Black can also go for the main line with 5…dxe5 6. fxe5 Nc6 7.Be3 Bf5 8.Nc3 e6 9.Nf3 Be7
Now white can calmly play 10.Be2 then 0-0 and complete the development of play 10. d5, which leads to very sharp game after 10…exd5 11.cxd5 Nb4 12.Nd4 Bd7 13.e6 fxe6 14. dxe6 Bc6. White has a deadly pawn at e6 but on the other hand all of black’s pieces have become active.
Exchange variation with 5.exd6
Instead of 5.f4 White can choose to play little less aggressively with 5.exd6. Here black can capture 5…exd6 with the intention of playing Be7-Be6 and 0-0 with a positional game. Black can choose 5…cxd6 with the idea of playing g6-Bg7 with a fianchetto bishop. The line goes 6.Nc3 g6 7.Be3 Bg7 8.Rc10-0 9.b3
This is the main set-up of Alekhine defense exchange variation. Here Black can play 9…e5 10.dxe5 dxe5 11. Qxd8 Rxd8or something like 9…Nc6 10.d5 Ne5 11.Be2 with a playable game.
Modern variation with 4.Nf3
Instead of going 4.c4 immediately, white is happy with more space in center and starts developing naturally with 4.Nf3. This is the main variation of the Alekhine defense. White aims to complete his development quickly and maintain his central space advantage for long term. Here black can play 4…g6 or the main move 4…Bg4
After 5.Be2 e6 6.0-0 white can play c4 kicking the knight or h3 harassing the bishop. In this line black also chooses to capture 5…Bxf3 instead of 5…e6. It is generally not advisable to exchange the bishop for knight in the opening. But in this opening, white’s f3 knight is very dangerous since it controls the key squares e5 and d4. Therefore black can consider 5…Bxf3.
Here is the blog that helps to understand bishops and knights better.
After the main line 6.0-0 6…Be7 7.h3 Bh5 8.c4 Nb6 9.Nc3 0-0 10.Be3 we have position as below.
Both sides have castled but black is yet to complete his queenside development.

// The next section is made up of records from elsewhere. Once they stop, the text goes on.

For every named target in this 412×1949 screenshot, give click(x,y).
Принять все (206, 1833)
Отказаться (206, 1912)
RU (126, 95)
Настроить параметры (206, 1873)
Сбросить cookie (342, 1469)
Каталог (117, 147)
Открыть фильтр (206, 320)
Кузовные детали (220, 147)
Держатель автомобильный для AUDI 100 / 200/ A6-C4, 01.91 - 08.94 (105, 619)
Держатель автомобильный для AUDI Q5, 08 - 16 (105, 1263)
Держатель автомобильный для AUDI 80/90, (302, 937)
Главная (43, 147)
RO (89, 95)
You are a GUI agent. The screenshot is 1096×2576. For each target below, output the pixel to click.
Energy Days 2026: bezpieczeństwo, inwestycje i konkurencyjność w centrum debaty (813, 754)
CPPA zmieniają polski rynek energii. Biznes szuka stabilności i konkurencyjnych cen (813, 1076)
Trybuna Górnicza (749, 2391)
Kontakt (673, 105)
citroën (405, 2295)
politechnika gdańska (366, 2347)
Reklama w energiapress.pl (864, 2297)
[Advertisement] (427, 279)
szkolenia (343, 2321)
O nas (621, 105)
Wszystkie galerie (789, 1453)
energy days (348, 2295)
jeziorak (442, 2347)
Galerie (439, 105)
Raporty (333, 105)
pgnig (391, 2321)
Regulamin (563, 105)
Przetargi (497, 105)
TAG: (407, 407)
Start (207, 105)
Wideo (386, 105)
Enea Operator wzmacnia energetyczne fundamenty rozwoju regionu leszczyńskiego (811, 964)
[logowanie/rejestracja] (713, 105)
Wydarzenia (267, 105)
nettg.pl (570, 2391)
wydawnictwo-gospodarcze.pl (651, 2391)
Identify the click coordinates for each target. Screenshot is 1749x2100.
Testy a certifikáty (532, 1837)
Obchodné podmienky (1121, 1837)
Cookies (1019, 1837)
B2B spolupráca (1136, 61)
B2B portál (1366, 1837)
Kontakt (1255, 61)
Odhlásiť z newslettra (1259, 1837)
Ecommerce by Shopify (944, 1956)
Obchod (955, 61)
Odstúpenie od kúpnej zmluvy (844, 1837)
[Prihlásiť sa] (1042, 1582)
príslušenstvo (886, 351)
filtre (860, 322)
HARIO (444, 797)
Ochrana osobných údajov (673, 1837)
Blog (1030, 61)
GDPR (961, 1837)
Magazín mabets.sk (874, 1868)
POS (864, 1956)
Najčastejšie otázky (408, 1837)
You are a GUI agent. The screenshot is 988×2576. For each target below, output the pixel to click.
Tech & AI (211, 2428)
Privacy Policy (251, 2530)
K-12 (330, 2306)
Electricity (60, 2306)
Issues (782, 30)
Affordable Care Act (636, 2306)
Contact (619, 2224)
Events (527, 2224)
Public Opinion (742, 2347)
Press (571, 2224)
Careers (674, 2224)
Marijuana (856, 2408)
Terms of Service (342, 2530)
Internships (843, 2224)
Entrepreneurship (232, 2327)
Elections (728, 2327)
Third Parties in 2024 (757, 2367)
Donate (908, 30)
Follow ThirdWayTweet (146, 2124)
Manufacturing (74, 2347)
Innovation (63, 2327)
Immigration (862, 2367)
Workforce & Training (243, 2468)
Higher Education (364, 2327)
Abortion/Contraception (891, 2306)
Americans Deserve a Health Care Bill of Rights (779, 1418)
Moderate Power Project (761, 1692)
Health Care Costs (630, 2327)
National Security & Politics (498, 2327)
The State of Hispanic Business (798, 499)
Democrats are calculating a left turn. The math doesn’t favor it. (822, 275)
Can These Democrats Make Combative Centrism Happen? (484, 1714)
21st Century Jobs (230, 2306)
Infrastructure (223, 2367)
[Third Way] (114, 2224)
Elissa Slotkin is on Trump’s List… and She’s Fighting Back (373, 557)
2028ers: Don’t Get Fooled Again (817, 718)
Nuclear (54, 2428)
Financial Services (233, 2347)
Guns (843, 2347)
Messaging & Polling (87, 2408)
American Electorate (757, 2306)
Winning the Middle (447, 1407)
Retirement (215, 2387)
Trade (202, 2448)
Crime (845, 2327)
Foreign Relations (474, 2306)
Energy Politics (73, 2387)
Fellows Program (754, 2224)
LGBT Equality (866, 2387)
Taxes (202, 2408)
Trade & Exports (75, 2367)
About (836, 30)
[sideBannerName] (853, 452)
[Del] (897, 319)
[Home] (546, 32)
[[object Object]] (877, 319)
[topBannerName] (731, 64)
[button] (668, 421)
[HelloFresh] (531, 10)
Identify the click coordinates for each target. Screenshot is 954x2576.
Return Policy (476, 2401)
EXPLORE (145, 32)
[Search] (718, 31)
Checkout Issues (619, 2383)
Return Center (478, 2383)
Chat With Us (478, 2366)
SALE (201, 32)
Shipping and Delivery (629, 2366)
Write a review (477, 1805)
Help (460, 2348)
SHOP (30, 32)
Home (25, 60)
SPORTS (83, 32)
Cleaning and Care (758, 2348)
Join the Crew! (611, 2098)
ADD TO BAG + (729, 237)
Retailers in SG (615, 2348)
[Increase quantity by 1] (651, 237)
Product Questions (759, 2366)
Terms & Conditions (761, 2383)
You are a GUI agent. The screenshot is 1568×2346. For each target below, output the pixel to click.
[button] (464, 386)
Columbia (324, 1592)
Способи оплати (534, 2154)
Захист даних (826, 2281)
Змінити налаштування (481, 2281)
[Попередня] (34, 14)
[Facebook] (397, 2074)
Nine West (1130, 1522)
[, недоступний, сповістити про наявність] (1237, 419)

White has a better control over center and completed development. But black still has a playable game because white doesn’t have an immediate clear-cut plan of making the most of his advantage.
It seems counter-intuitive to expose the knight to pawn’s attack with 1.e4 Nf6 right on the first move. White does gain some extra tempo and a better space in the center. May be that is the reason why this opening is not too popular at the top level. But it is still played very often as a surprise. White has to play accurately to demonstrate his spatial advantage.
The four pawns attack seems dangerous for black but still offers black a good play. In my opinion, the modern variation is very tricky because white quickly completes his development and challenges black to come up with the best plan. So it is important to know various ways of playing with black once the standard opening setup is reached.